#beritalampung#beritalampungterkini#tanah#pertanahan#konfliktanah#sertifikat

Bangun Sistem Pendataan Akurat Atasi Potensi Konflik Pertanahan

Bangun Sistem Pendataan Akurat Atasi Potensi Konflik Pertanahan
Wakil Ketua MPR, Lestari Moerdijat saat membuka diskusi daring bertema Sudahkah sertifikat menjamin kepemilikan atas tanah? yang digelar Forum Diskusi Denpasar 12, Rabu 1 Februari 2023. MI


Jakarta (Lampost.co) -- Berbagai persoalan kepemilikan tanah berpotensi memicu permasalahan di bidang kehidupan lain. Ragam permasalahan itu harus segera diselesaikan lewat membangun sistem pendataan bidang tanah yang lebih baik dan akurat.

"Ragam polemik dalam masyarakat terjadi karena sertifikat kepemilikan tanah  belum menjamin kepemilikan atas bidang tanah benar-benar kuat. Hal itu yang memunculkan berbagai persoalan kepemilikan tanah," kata Wakil Ketua MPR, Lestari Moerdijat saat membuka diskusi daring bertema Sudahkah sertifikat menjamin kepemilikan atas tanah? yang digelar Forum Diskusi Denpasar 12, Rabu 1 Februari 2023.

Diskusi yang dimoderatori Drs. Muchtar Luthfi A. Mutty, M.Si (staf khusus Wakil Ketua MPR) itu menghadirkan Saan Mustopa, M.Si. (wakil ketua Komisi II DPR) dan Andi Tenri Abeng, A.Ptnh., M.H (direktur Pengaturan Pendaftaran Tanah dan Ruang, Kementerian Agraria dan Tata Ruang/Kepala Badan Pertanahan Nasional /ATR-BPN) sebagai narasumber.

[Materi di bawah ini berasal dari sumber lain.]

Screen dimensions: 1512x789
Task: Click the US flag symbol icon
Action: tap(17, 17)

Selain itu hadir pula Dewi Kartika (sekretaris Jenderal Konsorsium Pembaruan Agraria) sebagai penanggap.

Menurut Lestari, salah satu upaya mengatasi sejumlah permasalahan tersebut saat ini pemerintah sedang melakukan proses sertifikasi tanah secara massal melalui mekanisme program Pendaftaran Tanah Sistematis Lengkap (PTSL).

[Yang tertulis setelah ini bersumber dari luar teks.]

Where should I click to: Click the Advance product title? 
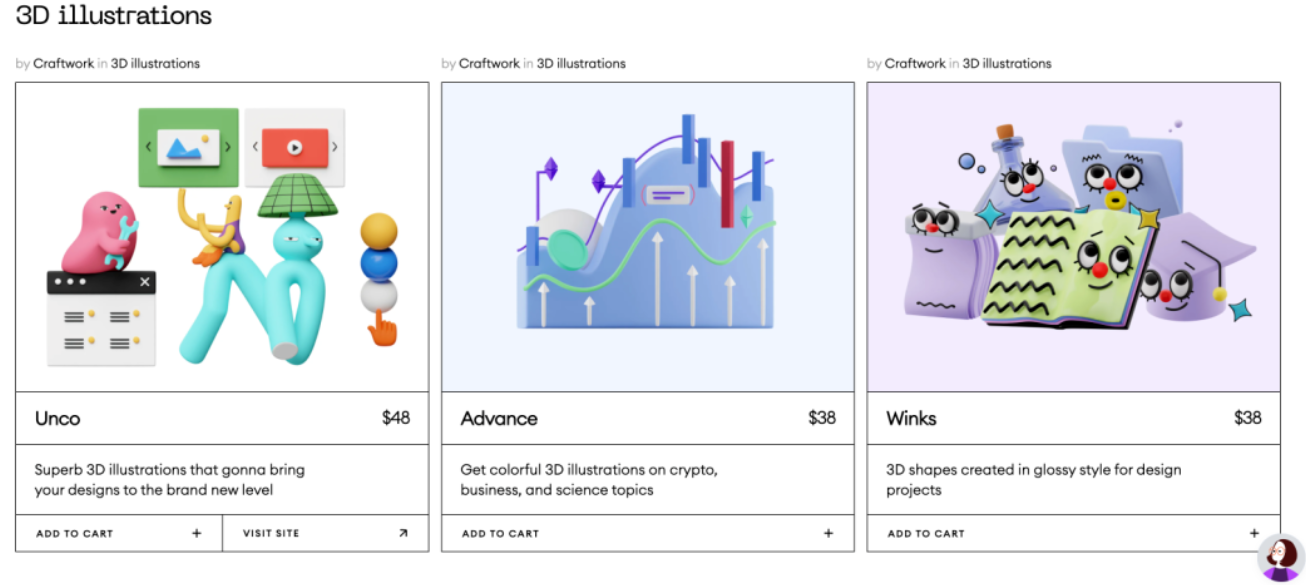[x=499, y=418]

“Mekanisme tersebut, patut diapresiasi dan didukung semua pihak dalam pelaksanaannya,” ujar Rerie sapaan akrab Lestari dalam keterangan tertulis ke Lampost.co, Rabu, 1 Februari 2023.

Anggota Komisi X DPR dari Dapil II Jawa Tengah itu berharap lewat mekanisme PTSL, pendataan tanah bisa dilakukan transparan dan akurat untuk kepentingan pemetaan tanah yang lebih baik.

“Selain itu, upaya proses sertifikasi berbasis digital juga merupakan langkah positif dan harus diikuti dengan upaya pembinaan dan peningkatan literasi digital masyarakat,” kata anggota Majelis Tinggi Partai NasDem itu.

Wakil Ketua Komisi II DPR, Saan Mustopa berpendapat luas tanah tidak akan bertambah kecuali ada reklamasi. Di sisi lain, kebutuhan atas tanah terus meningkat seiring pertambahan penduduk yang mendorong kebutuhan tempat tinggal.

“Sehingga persoalan tanah akan menjadi persoalan klasik yang selalu muncul dan berpotensi memicu konflik dan sengketa tanah,” ujarnya.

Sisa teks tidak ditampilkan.